I detected the difference from a very early age. Other children went “to see” their grandparents at certain occasions of the year. We never “went to see” Grandma and Paw. They were always there. They were always such a part of our lives. Indeed I cannot remember a single rite of passage in which Paw was not right there-at the center of it all. He gave to us a love that was certain and solid, a love that was steadfast.
And yet, as this Davidic Psalm reveals to us, the steadfastness of the love of God is greater yet. It extends beyond death, and conquers it. David says that the blessings of this steadfast love extend to the one who keeps the commandments of Yahweh, to the one who remembers the covenant with his Creator. But who is this? David elsewhere laments that none are righteous, not even one. All of us have rebelled against the law of God, all of us hide from the holiness of His presence.
This event today is a stark reminder of the truth. We are all in Adam, and we all share in his curse. We are hurtling toward an eternal death, a death we have chosen and a death we deserve.
But the Scriptures contrast this curse with steadfast love. In fact, the Scriptures tell us that this steadfast love of God is not a concept or an emotion, but is instead a Person, a Person who takes on our flesh and our bone, sharing in our dusty nature. In His crucifixion, He bore in His own body the curse of the covenant, suffering in the place of sinners the eternality of death. In His resurrection from the dead, He stood where Adam would not stand, and crushed the head of the Serpent who so cunningly deceives us and who so accurately accuses us.
Ken Summy’s hope is not his own righteousness. That could never be enough. Instead, his hope is a righteousness outside of himself, one found in union with Another. His hope is the righteousness of Jesus of Nazareth, the One who kept the commandments and remembered the covenant (2 Cor 5:21). David sees something of this truth when he leaps from praise of God’s steadfast love to praise for His royal sovereignty. God has promised to put all things under the feet of His Messiah. And yet, as we see in this world of funeral homes and graveyards, all things are not yet under His feet.
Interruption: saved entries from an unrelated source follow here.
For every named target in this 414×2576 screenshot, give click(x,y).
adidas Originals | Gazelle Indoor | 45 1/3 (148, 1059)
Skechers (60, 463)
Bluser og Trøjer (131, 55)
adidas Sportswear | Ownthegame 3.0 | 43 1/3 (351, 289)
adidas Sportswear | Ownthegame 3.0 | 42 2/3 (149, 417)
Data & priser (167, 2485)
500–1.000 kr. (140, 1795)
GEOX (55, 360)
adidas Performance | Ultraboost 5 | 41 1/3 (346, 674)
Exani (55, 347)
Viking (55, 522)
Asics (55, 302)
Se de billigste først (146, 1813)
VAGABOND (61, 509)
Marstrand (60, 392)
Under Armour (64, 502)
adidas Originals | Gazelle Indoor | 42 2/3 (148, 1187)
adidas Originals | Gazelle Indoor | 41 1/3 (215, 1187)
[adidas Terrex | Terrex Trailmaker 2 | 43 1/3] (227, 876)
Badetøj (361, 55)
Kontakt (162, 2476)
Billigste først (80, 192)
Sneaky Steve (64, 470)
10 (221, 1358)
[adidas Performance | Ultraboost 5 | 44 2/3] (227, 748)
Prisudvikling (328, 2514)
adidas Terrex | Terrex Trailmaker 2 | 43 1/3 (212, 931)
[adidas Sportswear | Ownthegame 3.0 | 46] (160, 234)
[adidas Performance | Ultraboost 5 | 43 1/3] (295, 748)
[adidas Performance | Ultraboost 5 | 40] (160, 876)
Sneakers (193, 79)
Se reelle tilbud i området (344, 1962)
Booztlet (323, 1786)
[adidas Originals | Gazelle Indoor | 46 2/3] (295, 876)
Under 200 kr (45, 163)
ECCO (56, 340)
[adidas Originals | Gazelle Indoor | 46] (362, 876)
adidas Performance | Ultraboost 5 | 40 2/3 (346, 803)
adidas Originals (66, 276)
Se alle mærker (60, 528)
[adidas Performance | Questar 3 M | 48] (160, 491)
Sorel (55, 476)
The hope for Ken Summy, and the only hope any of us can have, is something that happened to a cadaver in a graveyard in first century Palestine. The Scriptures call this a down-payment of Christian hope (1 Cor 15:20-23). The Resurrection of Jesus is a guarantee by the God of Abraham, Isaac, and Jacob to His Messiah. It is a guarantee that all who cast themselves on the mercy of God in Christ will share in this resurrection, they will conquer with Him over death itself (Rev 2:7). This is the only hope for a man in the face of death. It is the hope that the triumphant Son of the Most High will call out the names of all who are in Christ, and they who hear will live (John 5:25). Herein is love, steadfast love.
We are here today to say our goodbyes to a man whom we love. We stand here in sorrow, and it should be in sorrow, because death is horrible. This is not the way it should be.
And yet we stand here also in hope, hope in the steadfast love of the God and Father of the Lord Jesus Christ. David’s great son, Solomon the wise, tells us that love is as strong as death (Song of Solomon 8:6). But David’s greater Son, who is Wisdom Himself, reminds us also that love, steadfast love, is even stronger than that.